### THE PROBLEM
Output the lines of the listing below as a JSON list of strings, one string per line and blank lines omitted. Cover only the lines from the one containing "could (551, 101)" through the one containing "South (744, 445)", both ends included.

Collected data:
^^^^^^^^

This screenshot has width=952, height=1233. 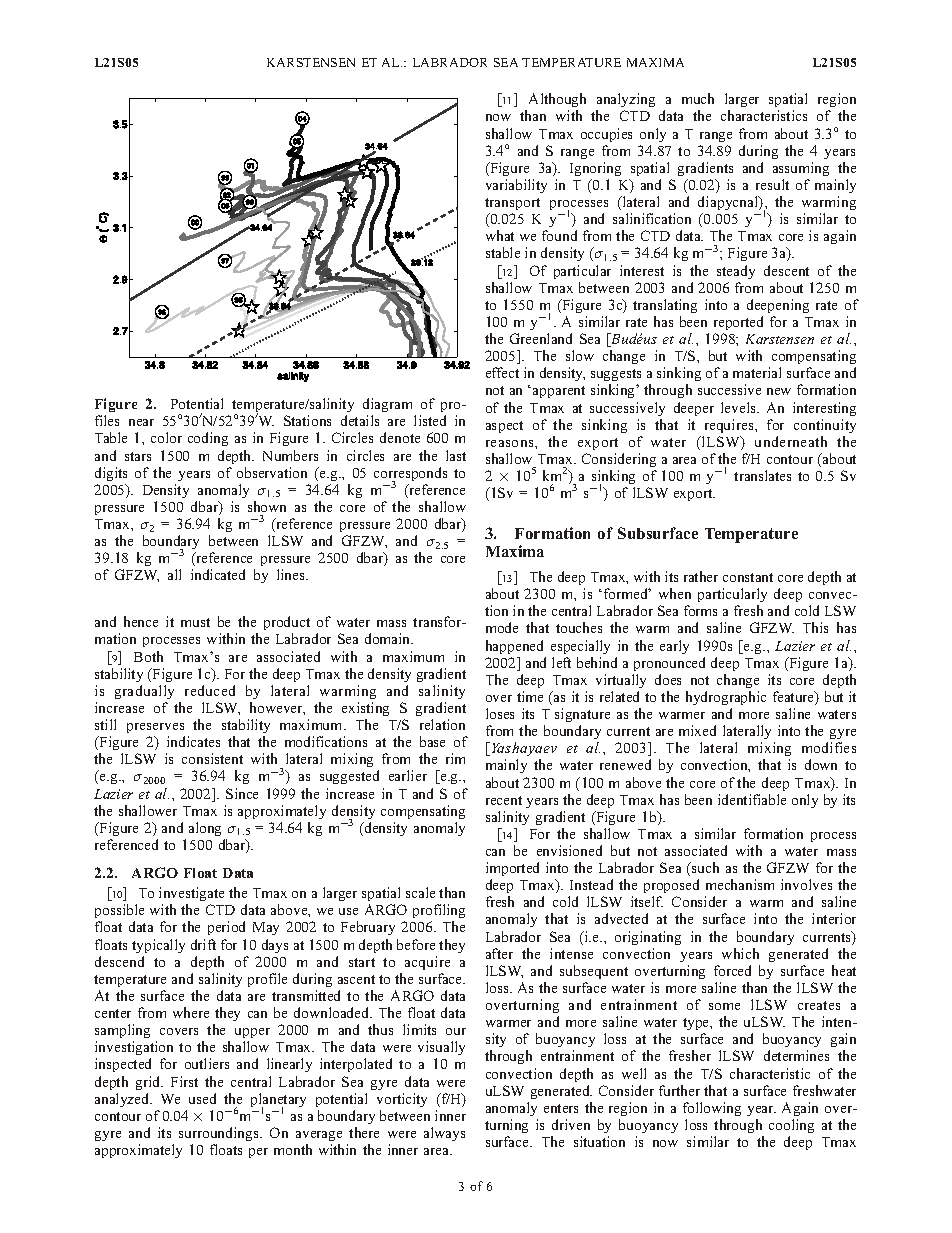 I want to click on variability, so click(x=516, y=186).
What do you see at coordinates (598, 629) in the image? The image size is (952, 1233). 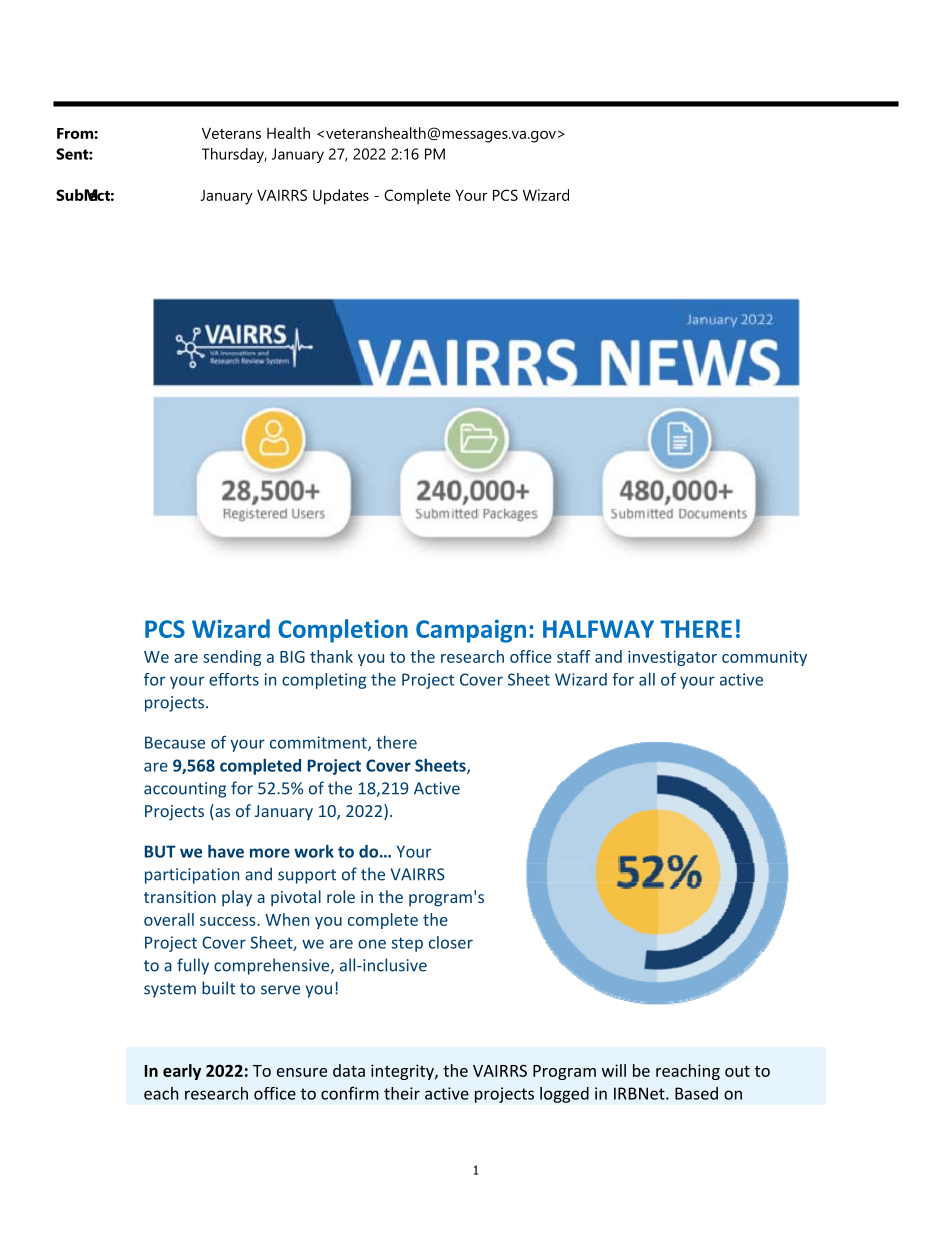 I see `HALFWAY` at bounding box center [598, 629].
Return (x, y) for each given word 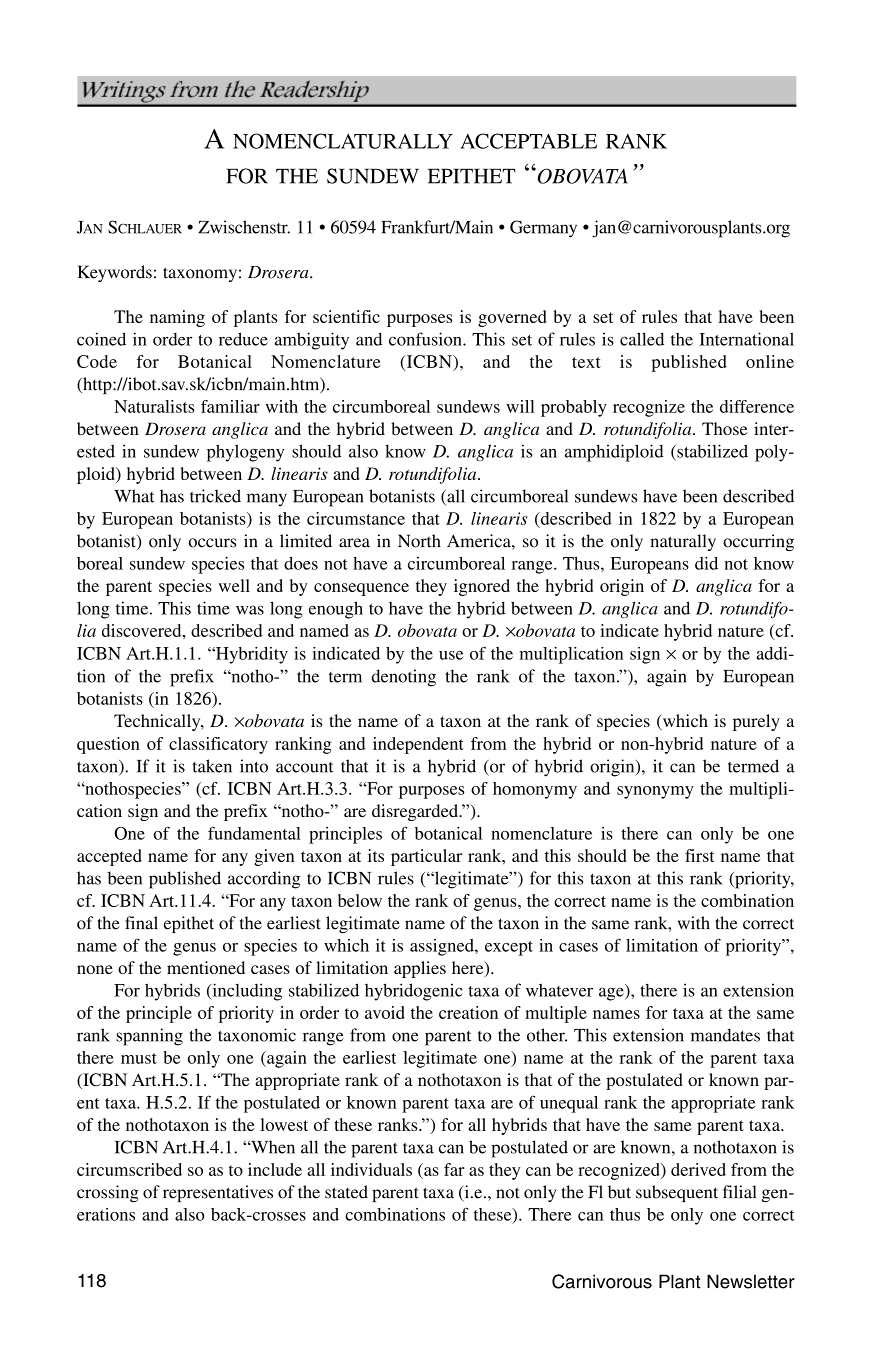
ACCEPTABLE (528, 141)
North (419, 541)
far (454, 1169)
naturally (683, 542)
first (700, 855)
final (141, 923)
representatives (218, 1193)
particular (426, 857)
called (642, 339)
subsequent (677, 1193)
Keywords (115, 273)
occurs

^^^^^^^^

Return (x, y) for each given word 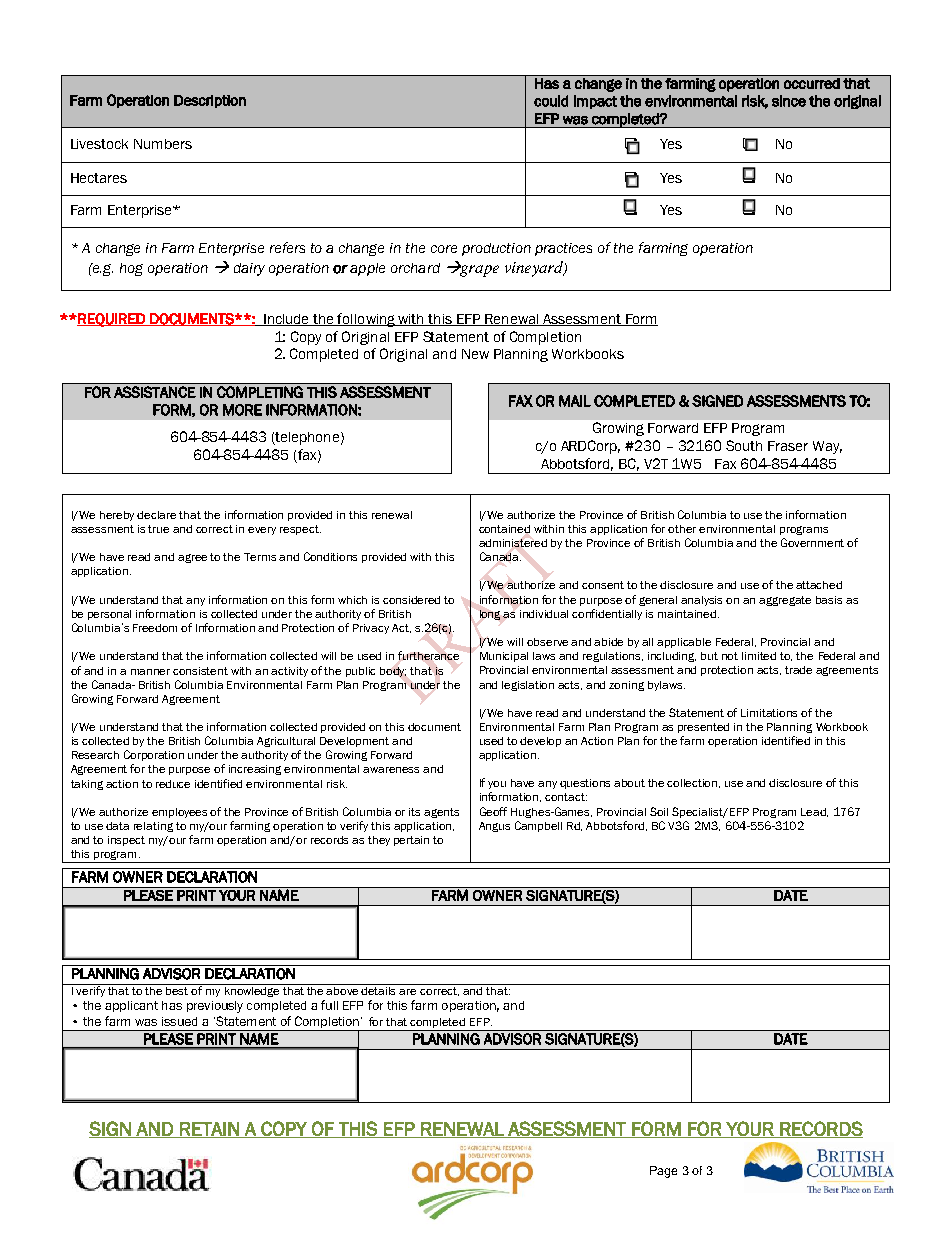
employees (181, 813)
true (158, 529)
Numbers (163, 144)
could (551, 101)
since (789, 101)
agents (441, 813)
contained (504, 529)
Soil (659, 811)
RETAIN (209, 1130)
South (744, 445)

^^^^^^^^

### FINISHED ANSWER
[
  "could (551, 101)",
  "since (789, 101)",
  "agents (441, 813)",
  "contained (504, 529)",
  "Soil (659, 811)",
  "RETAIN (209, 1130)",
  "South (744, 445)"
]